Cluster of Differentiation Expression
Human neutrophil cell surface CD expression was assessed during GAS infection. Neutrophils at indicated times were washed with PBS then routinely incubated with Zombie Aqua Fixable Viability dye for 15 min at RT. Cells were washed once again in PBS, followed by 10% (v/v) FBS in PBS. Neutrophils were stained with fluorochrome-conjugated antibodies CD11b-FITC (Clone ICRF44), CD31-PE/Cy7 (Clone WM59), or CD66b-PerCP/Cy5.5 (Clone G10F5) (BioLegend) and CD16-FITC (Clone 3G8, Benton Dickson) for 15 min at RT. Neutrophils were washed with 10% (v/v) FBS in PBS then analysed via flow cytometry.

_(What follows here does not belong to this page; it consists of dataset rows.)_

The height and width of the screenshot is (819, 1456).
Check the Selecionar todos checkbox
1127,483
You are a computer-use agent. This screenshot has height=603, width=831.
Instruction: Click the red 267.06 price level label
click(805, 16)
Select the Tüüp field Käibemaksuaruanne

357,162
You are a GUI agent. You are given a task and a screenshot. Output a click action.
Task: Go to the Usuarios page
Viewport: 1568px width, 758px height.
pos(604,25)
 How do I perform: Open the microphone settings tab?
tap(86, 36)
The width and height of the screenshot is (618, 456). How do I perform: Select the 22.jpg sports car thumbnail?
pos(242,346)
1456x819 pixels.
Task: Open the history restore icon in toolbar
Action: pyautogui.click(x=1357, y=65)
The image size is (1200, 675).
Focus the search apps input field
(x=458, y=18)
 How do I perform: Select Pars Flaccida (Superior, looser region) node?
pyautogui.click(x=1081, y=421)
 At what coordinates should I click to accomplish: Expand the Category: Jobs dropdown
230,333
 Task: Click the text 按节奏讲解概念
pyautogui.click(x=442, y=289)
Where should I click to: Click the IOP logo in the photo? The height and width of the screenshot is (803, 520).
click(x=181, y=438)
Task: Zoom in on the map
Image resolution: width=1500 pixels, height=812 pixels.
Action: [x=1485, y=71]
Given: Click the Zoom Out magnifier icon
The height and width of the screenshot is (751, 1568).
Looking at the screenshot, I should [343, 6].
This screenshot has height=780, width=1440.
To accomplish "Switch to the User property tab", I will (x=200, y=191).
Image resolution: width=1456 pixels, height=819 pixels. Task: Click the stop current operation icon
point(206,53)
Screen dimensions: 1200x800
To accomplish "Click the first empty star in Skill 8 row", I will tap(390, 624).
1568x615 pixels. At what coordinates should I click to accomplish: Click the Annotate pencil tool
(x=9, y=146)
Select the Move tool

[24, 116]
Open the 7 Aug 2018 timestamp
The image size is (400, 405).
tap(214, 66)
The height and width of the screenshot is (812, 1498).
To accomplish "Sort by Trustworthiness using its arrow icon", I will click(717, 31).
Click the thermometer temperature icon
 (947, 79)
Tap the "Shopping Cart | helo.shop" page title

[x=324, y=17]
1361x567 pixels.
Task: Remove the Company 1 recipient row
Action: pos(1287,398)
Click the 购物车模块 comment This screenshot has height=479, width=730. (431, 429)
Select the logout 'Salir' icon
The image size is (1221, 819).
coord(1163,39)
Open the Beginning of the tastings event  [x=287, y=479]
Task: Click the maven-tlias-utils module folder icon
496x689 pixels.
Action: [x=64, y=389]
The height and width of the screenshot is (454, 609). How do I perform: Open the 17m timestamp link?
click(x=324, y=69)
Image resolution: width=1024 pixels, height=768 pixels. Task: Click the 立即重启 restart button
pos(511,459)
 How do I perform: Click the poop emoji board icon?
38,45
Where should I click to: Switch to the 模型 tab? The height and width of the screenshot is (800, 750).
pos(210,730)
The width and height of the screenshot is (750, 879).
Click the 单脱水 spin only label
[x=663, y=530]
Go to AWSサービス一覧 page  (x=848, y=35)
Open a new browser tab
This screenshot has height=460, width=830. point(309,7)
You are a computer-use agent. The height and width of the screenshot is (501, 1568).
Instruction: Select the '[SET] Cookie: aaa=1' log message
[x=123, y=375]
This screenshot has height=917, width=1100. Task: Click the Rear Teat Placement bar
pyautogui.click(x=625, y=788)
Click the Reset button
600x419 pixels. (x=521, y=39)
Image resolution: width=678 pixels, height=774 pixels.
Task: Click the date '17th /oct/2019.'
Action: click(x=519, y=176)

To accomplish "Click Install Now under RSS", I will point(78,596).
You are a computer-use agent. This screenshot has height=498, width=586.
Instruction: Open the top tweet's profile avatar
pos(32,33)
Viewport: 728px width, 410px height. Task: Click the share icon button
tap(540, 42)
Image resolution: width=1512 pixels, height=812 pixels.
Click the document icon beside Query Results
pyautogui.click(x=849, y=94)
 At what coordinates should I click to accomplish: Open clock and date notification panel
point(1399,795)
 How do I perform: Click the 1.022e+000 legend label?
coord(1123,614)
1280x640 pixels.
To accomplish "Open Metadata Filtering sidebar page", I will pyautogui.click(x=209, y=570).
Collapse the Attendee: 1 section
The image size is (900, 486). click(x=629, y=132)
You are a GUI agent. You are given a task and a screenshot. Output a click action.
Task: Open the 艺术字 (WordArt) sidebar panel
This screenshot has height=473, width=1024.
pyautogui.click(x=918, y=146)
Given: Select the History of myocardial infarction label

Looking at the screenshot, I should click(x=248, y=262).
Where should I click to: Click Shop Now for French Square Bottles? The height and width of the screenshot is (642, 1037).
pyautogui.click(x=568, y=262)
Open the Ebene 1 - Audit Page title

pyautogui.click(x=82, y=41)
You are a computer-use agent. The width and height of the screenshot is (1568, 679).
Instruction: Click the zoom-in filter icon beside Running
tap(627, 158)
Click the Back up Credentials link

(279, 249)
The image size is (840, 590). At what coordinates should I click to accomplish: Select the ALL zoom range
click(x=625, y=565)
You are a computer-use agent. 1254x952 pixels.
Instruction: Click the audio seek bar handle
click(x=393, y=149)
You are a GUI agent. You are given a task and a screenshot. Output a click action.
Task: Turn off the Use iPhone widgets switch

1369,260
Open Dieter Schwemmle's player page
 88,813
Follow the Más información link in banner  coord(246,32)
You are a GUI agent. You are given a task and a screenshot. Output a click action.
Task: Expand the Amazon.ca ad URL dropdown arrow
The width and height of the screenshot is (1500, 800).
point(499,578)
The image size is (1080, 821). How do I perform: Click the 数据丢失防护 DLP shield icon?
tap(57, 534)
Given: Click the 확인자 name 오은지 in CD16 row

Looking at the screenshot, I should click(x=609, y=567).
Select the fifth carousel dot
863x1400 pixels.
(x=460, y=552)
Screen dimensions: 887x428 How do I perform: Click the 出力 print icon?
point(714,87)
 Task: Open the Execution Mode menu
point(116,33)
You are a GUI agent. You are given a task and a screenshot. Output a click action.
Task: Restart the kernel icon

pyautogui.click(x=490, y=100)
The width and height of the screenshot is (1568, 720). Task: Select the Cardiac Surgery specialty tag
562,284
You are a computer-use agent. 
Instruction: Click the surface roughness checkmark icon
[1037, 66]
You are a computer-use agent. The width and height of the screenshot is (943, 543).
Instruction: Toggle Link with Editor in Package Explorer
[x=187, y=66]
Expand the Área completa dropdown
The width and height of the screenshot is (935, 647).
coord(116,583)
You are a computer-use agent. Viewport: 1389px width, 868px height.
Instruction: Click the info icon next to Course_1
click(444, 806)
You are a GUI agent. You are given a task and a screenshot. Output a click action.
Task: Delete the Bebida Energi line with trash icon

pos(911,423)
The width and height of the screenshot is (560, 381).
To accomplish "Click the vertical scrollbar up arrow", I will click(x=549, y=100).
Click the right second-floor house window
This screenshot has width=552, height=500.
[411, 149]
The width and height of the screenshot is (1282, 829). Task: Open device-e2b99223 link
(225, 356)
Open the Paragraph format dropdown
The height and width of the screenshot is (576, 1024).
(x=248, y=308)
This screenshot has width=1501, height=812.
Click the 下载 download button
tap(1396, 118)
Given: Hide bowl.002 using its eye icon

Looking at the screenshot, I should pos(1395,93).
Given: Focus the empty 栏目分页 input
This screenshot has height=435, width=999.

Murine Intradermal Group A Streptococcus Infection Model
Intradermal GAS challenge of C57BL/6J mice has been described previously (Maamary et al., 2010; Ly et al., 2014; Tsatsaronis et al., 2014). In brief, equal numbers of 6–8 week old male and female C57BL/6J mice (Australian BioResources, Moss Vale, Australia) were anesthetised via isoflurane inhalation, followed by two intradermal injections into shaved left and right flanks with either 1 x 108 CFU of mid-logarithmic GAS or 100 µl sterile 0.7% (w/v) saline. Mice were euthanised via slow-fill CO2 asphyxiation at 6 or 24 h post-infection. Blood collected via cardiac puncture was separated into two aliquots for serum and flow cytometric analysis. Serum was collected by clotting for 1 h at RT then placed on ice until centrifugation at 1200 x g for 10 min at 4°C, then immediately stored at −80°C until use. Remaining blood samples were mixed with 20 µl 0.5% (w/v) sodium citrate per ml of blood and placed on ice. Equal volume of PBS was added to the blood sample and centrifuged at 350 x g for 5 min. For erythrocyte lysis, samples were incubated with 1 ml of ammonium-chloride-potassium lysing buffer (150 mM NH4Cl, 1 mM KHCO3, 0.1 mM Na2CO3, pH 7.3) for 5 min with gentle agitation and centrifuged at 350 x g for 5 min. This process was repeated, and cells were then washed with PBS and resuspended in 500 µl PBS and placed on ice. Additionally, sites of infection were lavaged with 1 ml of sterile 0.7% (w/v) saline, and fluid collected from both right and left flanks was pooled to increase cell numbers. Pooled samples were kept cold until centrifugation at 350 x g for 5 min, resuspended in 500 µl of PBS and placed on ice. Both blood and lavage fluid samples were analysed via flow cytometry. Alternatively, bacterial load was determined by plating on horse blood agar and CFU determined by colony enumeration.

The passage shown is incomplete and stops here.